Sermon preached by the Reverend John E. Kitagawa at the Celebration of
the Holy Eucharist on Easter Day,
Is the downturn in the economy making you feel
“blue”? Are you feeling emotionally “drained”
for other reasons? Are you obsessed, or anxious
about the future due to the impact of the economy, or for any other reason? Are you ready for this? Today is your day. Rejoice and be glad in it! “Jesus Christ is risen today … our triumphant
holy day”[1].
Do you feel broken in mind, body or spirit;
or, do you feel at your wit’s end; or, do you feel like you are barely holding
on to the frayed end of your rope? Today
is your day. Rejoice and be glad in it! “The strife is o’er, the battle done, the
victory of life is won, the song of triumph has begun”[2].

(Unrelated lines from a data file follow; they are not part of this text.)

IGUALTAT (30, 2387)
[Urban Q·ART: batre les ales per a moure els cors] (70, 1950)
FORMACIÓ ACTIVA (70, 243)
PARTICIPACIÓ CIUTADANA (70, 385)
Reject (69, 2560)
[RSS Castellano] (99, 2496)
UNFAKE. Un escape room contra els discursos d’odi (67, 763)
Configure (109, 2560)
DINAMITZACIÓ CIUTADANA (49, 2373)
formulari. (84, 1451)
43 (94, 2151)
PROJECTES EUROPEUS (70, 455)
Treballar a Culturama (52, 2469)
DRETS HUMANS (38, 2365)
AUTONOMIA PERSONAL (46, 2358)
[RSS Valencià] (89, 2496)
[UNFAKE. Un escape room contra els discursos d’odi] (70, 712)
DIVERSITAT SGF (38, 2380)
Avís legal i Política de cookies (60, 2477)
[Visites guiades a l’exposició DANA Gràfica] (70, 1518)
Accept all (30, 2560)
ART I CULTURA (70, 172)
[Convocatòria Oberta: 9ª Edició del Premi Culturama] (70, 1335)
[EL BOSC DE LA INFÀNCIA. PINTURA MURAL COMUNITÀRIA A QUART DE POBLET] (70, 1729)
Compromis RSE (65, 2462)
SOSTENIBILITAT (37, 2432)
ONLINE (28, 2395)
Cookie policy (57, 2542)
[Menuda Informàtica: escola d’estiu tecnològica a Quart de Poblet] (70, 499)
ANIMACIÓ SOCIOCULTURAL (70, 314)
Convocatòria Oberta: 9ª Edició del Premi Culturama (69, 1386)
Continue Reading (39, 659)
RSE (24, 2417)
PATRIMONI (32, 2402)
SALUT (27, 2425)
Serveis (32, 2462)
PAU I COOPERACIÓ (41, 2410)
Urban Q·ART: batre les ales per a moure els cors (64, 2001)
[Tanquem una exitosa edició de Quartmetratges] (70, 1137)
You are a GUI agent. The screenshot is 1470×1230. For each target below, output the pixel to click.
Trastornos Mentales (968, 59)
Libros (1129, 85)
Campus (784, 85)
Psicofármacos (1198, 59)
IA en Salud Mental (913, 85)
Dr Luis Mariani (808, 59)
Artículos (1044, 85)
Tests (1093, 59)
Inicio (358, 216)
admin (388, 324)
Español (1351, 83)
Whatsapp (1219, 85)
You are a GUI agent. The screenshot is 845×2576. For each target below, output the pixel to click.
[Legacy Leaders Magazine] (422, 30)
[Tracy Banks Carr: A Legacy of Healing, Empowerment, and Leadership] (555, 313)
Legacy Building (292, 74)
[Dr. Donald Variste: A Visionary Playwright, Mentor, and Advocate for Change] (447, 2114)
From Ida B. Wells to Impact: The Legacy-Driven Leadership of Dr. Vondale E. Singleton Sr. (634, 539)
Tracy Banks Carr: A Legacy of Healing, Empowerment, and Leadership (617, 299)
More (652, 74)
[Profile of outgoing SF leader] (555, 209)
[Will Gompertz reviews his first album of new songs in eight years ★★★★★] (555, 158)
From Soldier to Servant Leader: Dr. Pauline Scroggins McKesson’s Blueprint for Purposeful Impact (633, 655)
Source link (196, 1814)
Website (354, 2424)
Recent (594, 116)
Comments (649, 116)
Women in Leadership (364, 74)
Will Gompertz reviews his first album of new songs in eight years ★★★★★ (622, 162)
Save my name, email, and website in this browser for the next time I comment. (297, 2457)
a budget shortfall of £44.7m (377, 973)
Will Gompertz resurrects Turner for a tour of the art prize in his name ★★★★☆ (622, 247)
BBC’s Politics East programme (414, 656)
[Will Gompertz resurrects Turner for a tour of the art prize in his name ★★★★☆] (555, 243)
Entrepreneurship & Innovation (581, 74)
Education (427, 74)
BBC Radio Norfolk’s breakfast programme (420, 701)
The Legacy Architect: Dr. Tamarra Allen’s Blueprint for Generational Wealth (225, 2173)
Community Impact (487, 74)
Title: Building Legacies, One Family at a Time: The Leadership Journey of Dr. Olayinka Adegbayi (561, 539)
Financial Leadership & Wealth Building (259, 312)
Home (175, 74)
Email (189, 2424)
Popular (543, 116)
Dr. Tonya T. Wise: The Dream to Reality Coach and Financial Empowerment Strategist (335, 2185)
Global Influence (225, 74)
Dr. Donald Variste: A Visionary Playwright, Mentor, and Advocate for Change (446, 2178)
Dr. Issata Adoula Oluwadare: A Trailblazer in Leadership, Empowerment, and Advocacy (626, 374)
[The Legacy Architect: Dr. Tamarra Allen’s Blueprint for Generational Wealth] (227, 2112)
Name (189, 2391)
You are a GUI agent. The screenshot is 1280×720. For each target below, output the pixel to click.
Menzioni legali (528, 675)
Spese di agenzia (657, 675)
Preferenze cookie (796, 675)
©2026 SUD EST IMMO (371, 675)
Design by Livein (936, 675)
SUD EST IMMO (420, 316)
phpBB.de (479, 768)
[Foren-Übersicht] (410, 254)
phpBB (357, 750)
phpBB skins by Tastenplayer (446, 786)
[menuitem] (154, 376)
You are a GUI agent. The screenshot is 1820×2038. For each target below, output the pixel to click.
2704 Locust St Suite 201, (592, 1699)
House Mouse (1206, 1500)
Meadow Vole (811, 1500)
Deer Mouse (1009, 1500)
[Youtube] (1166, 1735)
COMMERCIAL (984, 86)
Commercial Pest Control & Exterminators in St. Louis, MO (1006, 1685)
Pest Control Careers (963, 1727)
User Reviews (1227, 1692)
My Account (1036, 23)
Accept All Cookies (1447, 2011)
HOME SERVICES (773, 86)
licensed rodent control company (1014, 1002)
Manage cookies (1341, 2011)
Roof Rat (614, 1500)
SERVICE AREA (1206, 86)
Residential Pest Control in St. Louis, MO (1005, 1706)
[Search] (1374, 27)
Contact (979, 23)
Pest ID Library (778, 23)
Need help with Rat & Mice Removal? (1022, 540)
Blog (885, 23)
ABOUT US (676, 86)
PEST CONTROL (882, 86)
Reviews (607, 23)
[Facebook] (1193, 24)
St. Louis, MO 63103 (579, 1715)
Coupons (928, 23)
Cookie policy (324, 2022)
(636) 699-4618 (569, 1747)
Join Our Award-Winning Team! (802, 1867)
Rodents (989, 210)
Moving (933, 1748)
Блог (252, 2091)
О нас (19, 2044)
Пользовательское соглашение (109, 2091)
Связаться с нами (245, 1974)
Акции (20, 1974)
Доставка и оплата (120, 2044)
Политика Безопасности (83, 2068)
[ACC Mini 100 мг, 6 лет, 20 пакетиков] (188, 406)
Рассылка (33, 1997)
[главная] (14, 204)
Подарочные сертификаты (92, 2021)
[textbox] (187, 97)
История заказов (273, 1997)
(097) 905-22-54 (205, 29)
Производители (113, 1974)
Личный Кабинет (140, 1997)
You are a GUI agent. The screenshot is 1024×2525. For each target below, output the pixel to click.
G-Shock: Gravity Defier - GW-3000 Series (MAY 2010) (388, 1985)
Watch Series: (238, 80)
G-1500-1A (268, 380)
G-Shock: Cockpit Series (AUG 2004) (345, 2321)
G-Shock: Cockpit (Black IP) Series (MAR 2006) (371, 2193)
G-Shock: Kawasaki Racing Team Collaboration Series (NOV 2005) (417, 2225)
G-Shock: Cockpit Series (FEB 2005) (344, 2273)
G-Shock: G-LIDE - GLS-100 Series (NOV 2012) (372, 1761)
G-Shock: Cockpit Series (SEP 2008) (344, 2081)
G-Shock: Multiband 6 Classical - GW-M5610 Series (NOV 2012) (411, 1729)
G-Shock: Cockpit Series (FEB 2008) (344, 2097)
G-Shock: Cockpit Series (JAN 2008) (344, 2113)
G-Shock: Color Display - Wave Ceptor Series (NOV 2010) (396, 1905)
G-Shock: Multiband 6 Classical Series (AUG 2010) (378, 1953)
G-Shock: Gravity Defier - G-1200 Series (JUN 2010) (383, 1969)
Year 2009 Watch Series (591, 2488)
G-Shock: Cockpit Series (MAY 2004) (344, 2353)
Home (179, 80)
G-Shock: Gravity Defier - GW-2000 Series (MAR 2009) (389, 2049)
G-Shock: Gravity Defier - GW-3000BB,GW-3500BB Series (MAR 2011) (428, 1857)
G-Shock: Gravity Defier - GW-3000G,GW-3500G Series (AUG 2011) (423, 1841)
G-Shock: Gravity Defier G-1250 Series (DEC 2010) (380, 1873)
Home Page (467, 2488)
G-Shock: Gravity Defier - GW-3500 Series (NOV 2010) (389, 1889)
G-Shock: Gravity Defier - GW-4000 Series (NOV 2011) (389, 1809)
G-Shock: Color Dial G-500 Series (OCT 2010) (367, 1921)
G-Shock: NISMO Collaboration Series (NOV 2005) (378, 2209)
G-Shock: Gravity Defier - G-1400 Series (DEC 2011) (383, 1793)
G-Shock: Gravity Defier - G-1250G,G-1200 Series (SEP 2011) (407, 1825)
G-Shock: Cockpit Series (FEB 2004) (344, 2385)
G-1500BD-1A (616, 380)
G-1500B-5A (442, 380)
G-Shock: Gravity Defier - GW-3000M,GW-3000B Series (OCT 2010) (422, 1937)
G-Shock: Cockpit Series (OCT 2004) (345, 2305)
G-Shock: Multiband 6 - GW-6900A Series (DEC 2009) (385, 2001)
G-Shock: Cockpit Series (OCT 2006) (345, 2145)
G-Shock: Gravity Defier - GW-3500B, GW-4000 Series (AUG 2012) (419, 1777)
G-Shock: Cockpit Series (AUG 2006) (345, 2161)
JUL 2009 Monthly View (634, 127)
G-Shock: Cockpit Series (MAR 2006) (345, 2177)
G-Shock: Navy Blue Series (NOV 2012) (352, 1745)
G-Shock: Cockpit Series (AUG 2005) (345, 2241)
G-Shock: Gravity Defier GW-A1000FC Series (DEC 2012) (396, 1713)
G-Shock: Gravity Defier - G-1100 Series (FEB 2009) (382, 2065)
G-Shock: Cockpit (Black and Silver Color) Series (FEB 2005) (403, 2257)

Are you unable to get really excited or
passionate about anything; or, do you sense a lack of meaning and purpose in
your life? Today is your day. Rejoice and be glad in it! “Spirit of power, now flow in us, fount of
our being, light that dost lighten all, life that in all dost abide: Praise to
the giver of good! Thou Love who art
author of concord, pour out thy balm on our souls, order our ways in thy peace”[3].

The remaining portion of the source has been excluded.